Fedele alla tradizione francese del duello tra la penna e lo scettro, fu quello che Saint-Simon fu a Luigi XIV, Voltaire a Luigi XV e Victor Hugo a Napoleone III. Il suo discorso non mancava di piccante per il potere dell’Imperatore. Ammirava il suo genio (1), ma detestava ciò che considerava dispotismo. Il discorso di Chateaubriand all’Accademia non poté mai essere pronunciato e vi si sedette solo più tardi, sotto la Restaurazione.

Napoleone fu irritato. Ad un membro dell’Istituto che difendeva il discorso che voleva pronunciare Chateaubriand, egli rispose: “Siamo forse dei banditi e io sono solo un usurpatore? Non ho spodestato nessuno, signore, ho trovato, ho sollevato la corona nel torrente e la gente l’ha messa sulla mia testa. Dobbiamo rispettare le sue azioni!”

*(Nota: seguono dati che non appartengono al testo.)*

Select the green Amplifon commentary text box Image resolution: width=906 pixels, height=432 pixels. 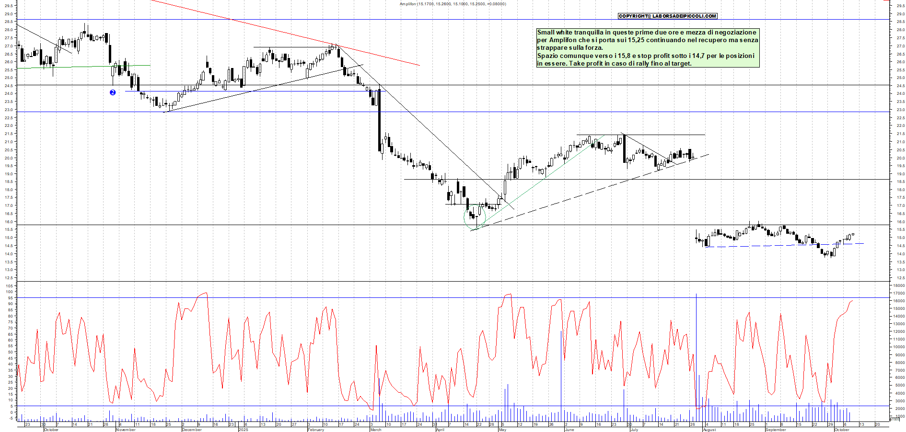tap(648, 48)
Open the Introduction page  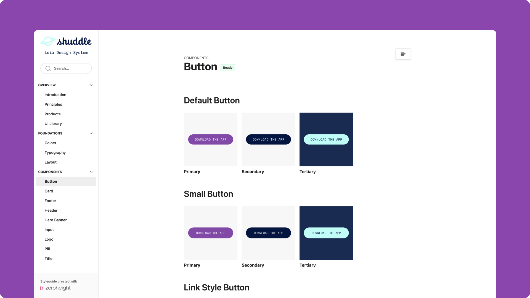55,95
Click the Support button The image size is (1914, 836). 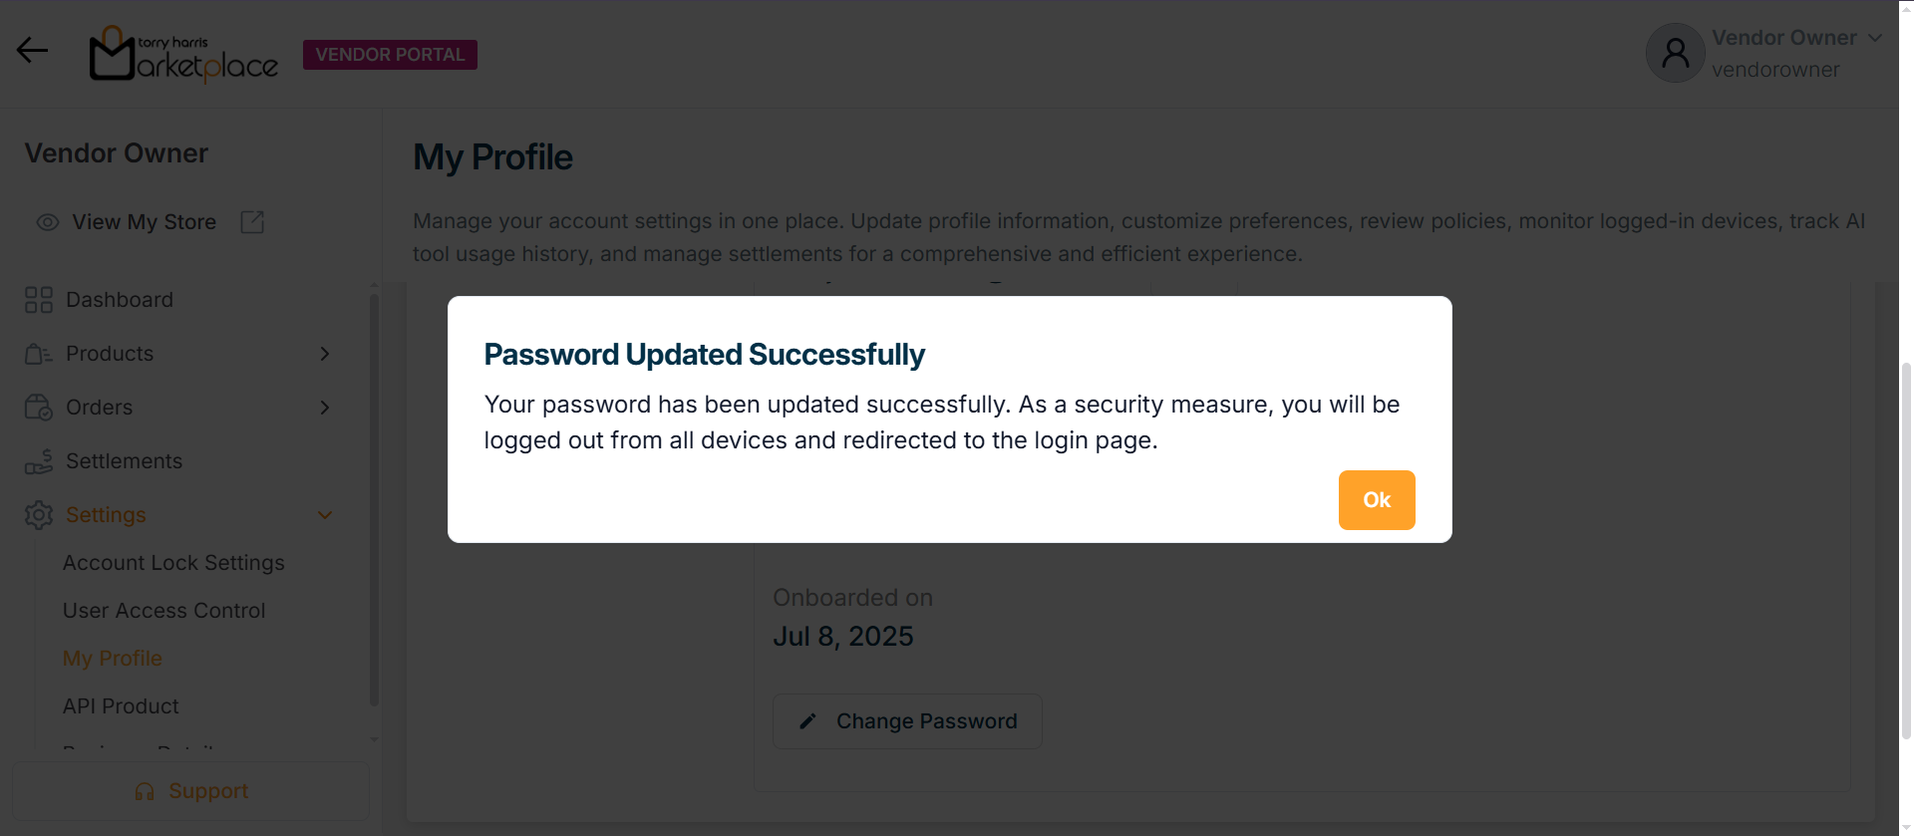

Chateaubriand si esiliò lontano da Parigi, nella campagna dell’Essonne, alla Vallée-aux-Loups, dove fece pubblicare nel 1814 il suo terribile opuscolo, “De Buonaparte et des Bourbons”, di cui Luigi XVIII dichiarò di aver beneficiato più di un esercito di centomila uomini. L’Imperatore, a Fontainebleau, giudicò questo opuscolo con imparzialità. Disse al duca di Bassano: “Questo è giusto; non è giusto. Non ho rimproveri da fare a Chateaubriand; egli mi ha resistito nella mia potenza, ma questi mascalzoni, tali e tali!” (e li chiamava nella sua ira).

Poco prima di morire, un articolo pubblicato da Chateaubriand in Francia giunse a Sant’Elena fino all’Imperatore. Diceva: “Nato in un’isola per andare a morire in un’isola, ai confini di tre continenti; gettato in mezzo ai mari dove Camoëns sembrò profetizzarlo ponendovi il genio delle tempeste, Bonaparte non può muoversi sulla sua roccia che non ne siamo avvertiti da una scossa; un passo del nuovo Adamastor all’altro polo si fa sentire a questo. Se Napoleone, sfuggito alle mani dei suoi carcerieri, si ritirasse negli Stati Uniti, i suoi sguardi legati all’Oceano basterebbero a turbare i popoli del vecchio mondo; la sua sola presenza sulla riva americana dell’Atlantico costringerebbe l’Europa a accamparsi sulla riva opposta.”

L’Imperatore disse allora a M. de Montholon (è Chateaubriand che lo racconta): “Chateaubriand ha ricevuto dalla natura il fuoco sacro: le sue opere lo attestano. Il suo stile non è quello di Racine, è quello del profeta. Se arriva al timone degli affari, è possibile che Chateaubriand si smarrisca: tanti altri vi hanno trovato la loro perdita! Ma ciò che è certo è che tutto ciò che è grande e nazionale deve corrispondere al suo genio e che egli avrebbe respinto con indignazione questi atti infamanti dell’amministrazione di allora.”

E Chateaubriand conclude: “Queste sono le mie ultime relazioni con Bonaparte. Perché non dovrei essere d’accordo che questo giudizio solletico del mio cuore la superba debolezza (2)? Molti piccoli uomini ai quali ho reso grandi servigi non mi hanno giudicato così favorevolmente che il gigante di cui avevo osato attaccare il potere.”

Così fu la relazione piena di contrasti e paradossi tra i due grandi uomini. Napoleone fu l’uomo più grande che la Francia abbia mai conosciuto e Chateaubriand il più grande scrittore della nostra letteratura così sfarzosa. Questo paradosso si ritrova nel giudizio di Chateaubriand sulla Restaurazione, che aveva pure invocato e di cui fu un attore politico importante. Dice: “Ricadere da Bonaparte e dall’Impero a ciò che li ha seguiti, è cadere dalla realtà nel nulla, dalla cima di una montagna in un abisso”.

(1) ” La mia ammirazione per Bonaparte è sempre stata grande e sincera, anche se stavo attaccando Napoleone con più vivacità.” (Memorie d’Oltretomba, libro ventiduesimo, capitolo 15).
(2) Riferimento a “Ifigenia”.

Grazie a Pierre Aliotti, membro di Cercle Napoléon, per questo testo.